Someone with the expertise should correct me if I am wrong; it’s been 4-5 years since I learnt about NPUs during my internship so I am very rusty:
You don’t even need a GPU if all you want to do is to run - i.e. perform inference with - a neural network (abbreviating it to NN). Just a CPU would do if the NN is sufficiently lightweight. The GPU is only needed to speed up the training of NNs.
The thing is, the CPU is a general-purpose processor, so it won’t be able run the NN optimally / as efficiently as possible. Imagine you want to do something that requires the NN and as a result, you can’t do anything else on your phone / laptop (it won’t be problem for desktops with GPUs though).
Where NPU really shines is when there are performance constraints on the model: when it has to be fast (to be specific: have real-time speed), lightweight and memory efficient. Use cases include mobile computing and IoT.
In fact, there’s news about live translation on Apple AirPod. I think this may be the perfect scenario for using NPUs - ideally housed within the earphones directly but if not, within a phone.
Disclaimer: I am only familiar with NPUs in the context of “old-school” convolutional neural networks (boy, tech moves so quickly). I am not familiar with NPUs for transformers - and LLMs by extension - but I won’t be surprised if NPUs have been adapted to work with them.
Yes, i agree and if it must run neural network it could do it on GPU, NPU is not necesary.

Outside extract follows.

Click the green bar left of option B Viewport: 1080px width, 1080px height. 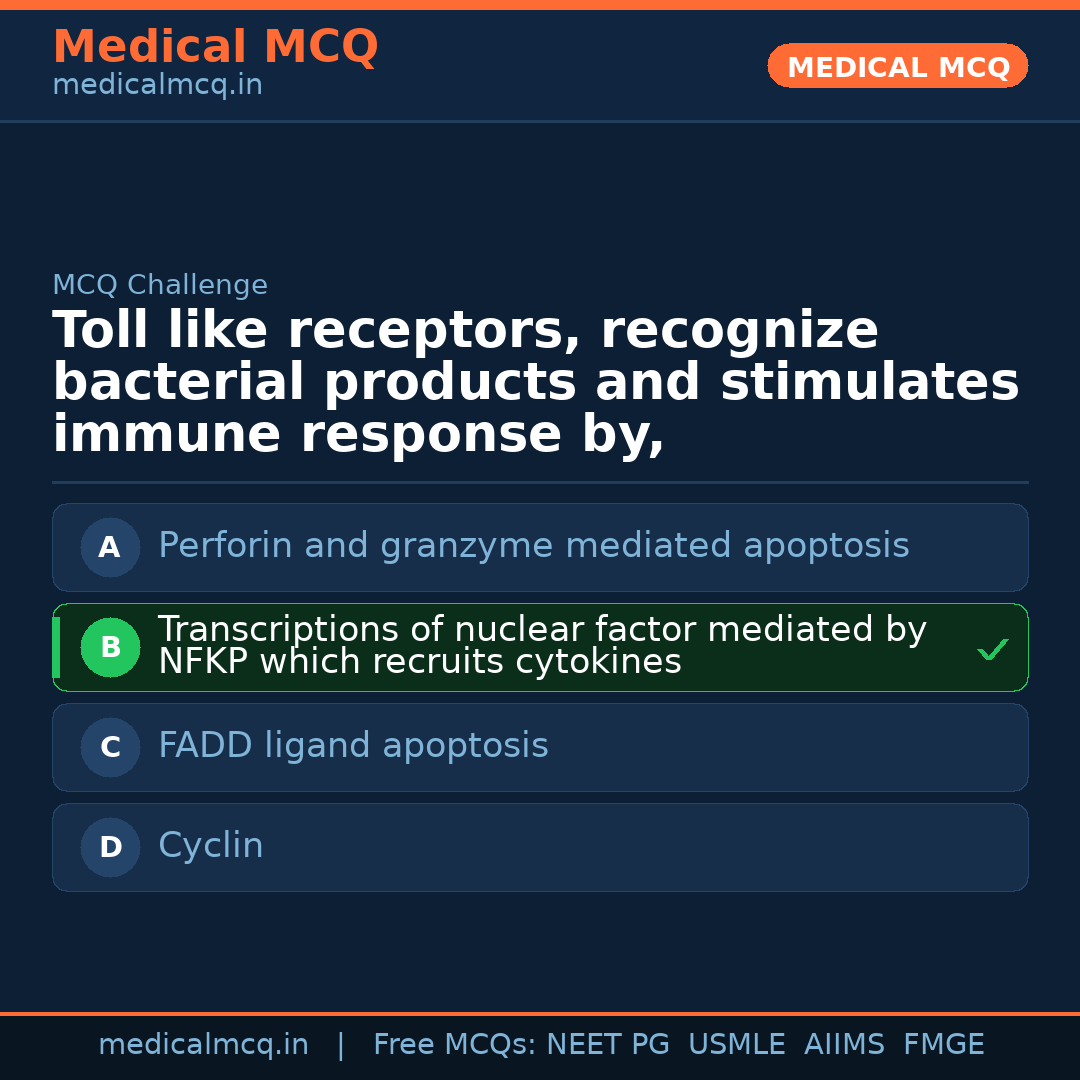56,647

Someone with the expertise should correct me if I am wrong; it’s been 4-5 years since I learnt about NPUs during my internship so I am very rusty:
You don’t even need a GPU if all you want to do is to run - i.e. perform inference with - a neural network (abbreviating it to NN). Just a CPU would do if the NN is sufficiently lightweight. The GPU is only needed to speed up the training of NNs.
The thing is, the CPU is a general-purpose processor, so it won’t be able run the NN optimally / as efficiently as possible. Imagine you want to do something that requires the NN and as a result, you can’t do anything else on your phone / laptop (it won’t be problem for desktops with GPUs though).

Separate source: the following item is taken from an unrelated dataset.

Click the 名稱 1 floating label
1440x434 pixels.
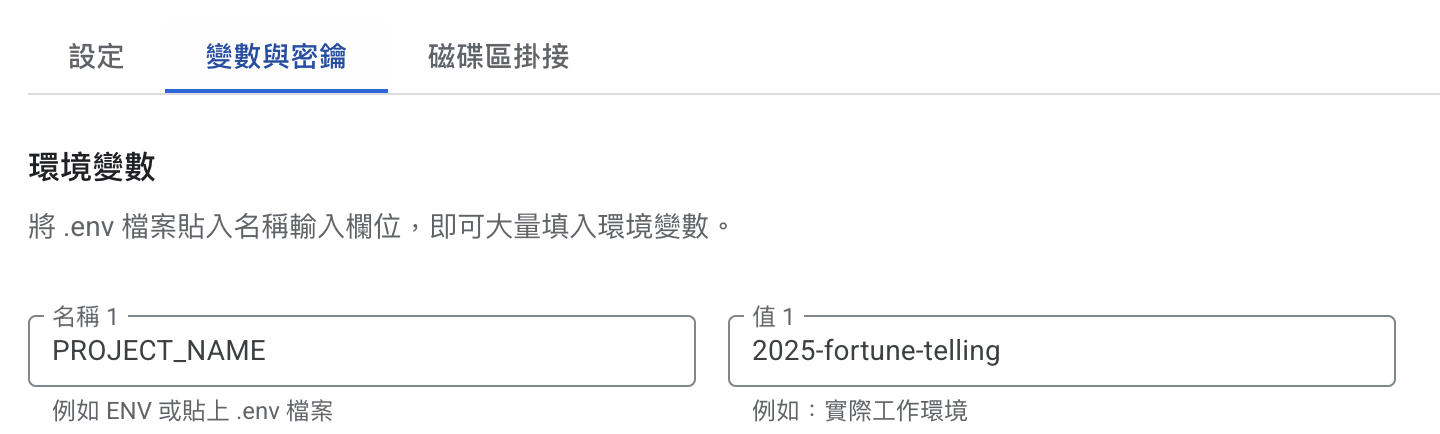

Where NPU really shines is when there are performance constraints on the model: when it has to be fast (to be specific: have real-time speed), lightweight and memory efficient. Use cases include mobile computing and IoT.
In fact, there’s news about live translation on Apple AirPod. I think this may be the perfect scenario for using NPUs - ideally housed within the earphones directly but if not, within a phone.

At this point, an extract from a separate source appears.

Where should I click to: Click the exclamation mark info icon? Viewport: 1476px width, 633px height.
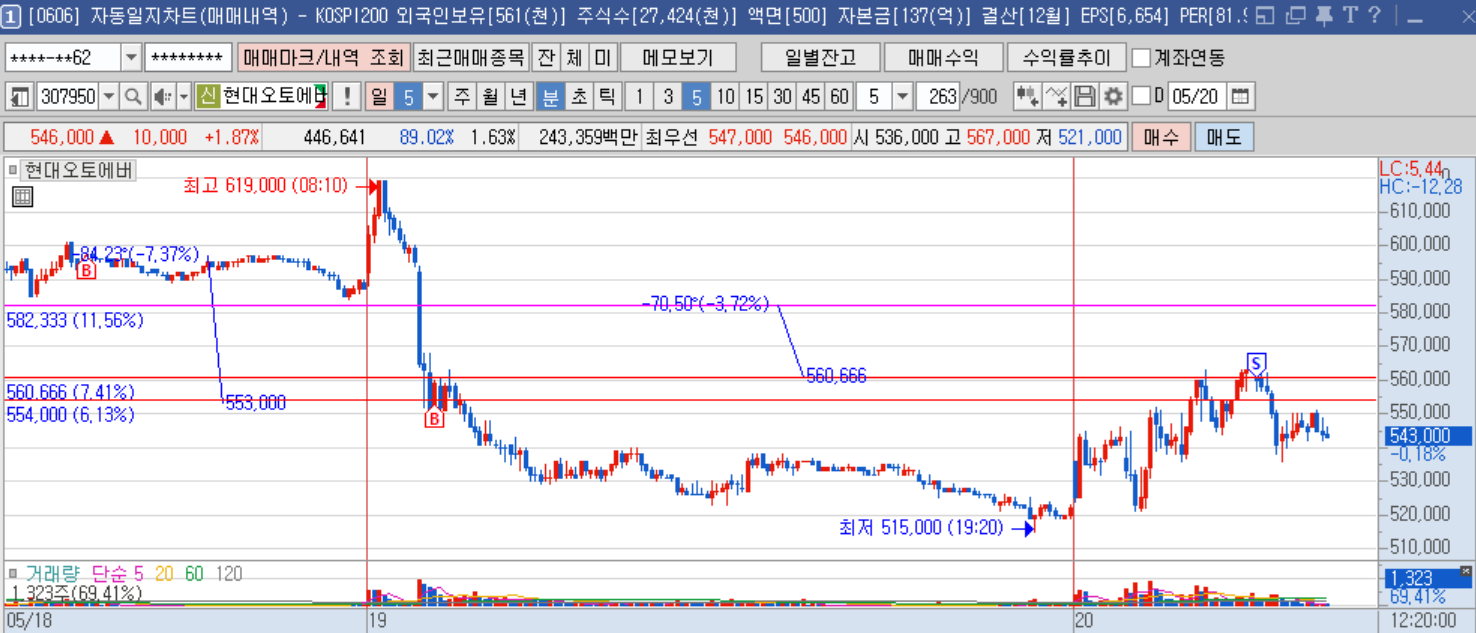(x=346, y=97)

Disclaimer: I am only familiar with NPUs in the context of “old-school” convolutional neural networks (boy, tech moves so quickly). I am not familiar with NPUs for transformers - and LLMs by extension - but I won’t be surprised if NPUs have been adapted to work with them.
I’m not exactly an expert either but I believe the NPUs were seeing in the wild here are more like efficiency cores for AI.
Using the GPU would be faster, but have much larger energy consumption. They’re basically mathco processors that are good at matrix calculations.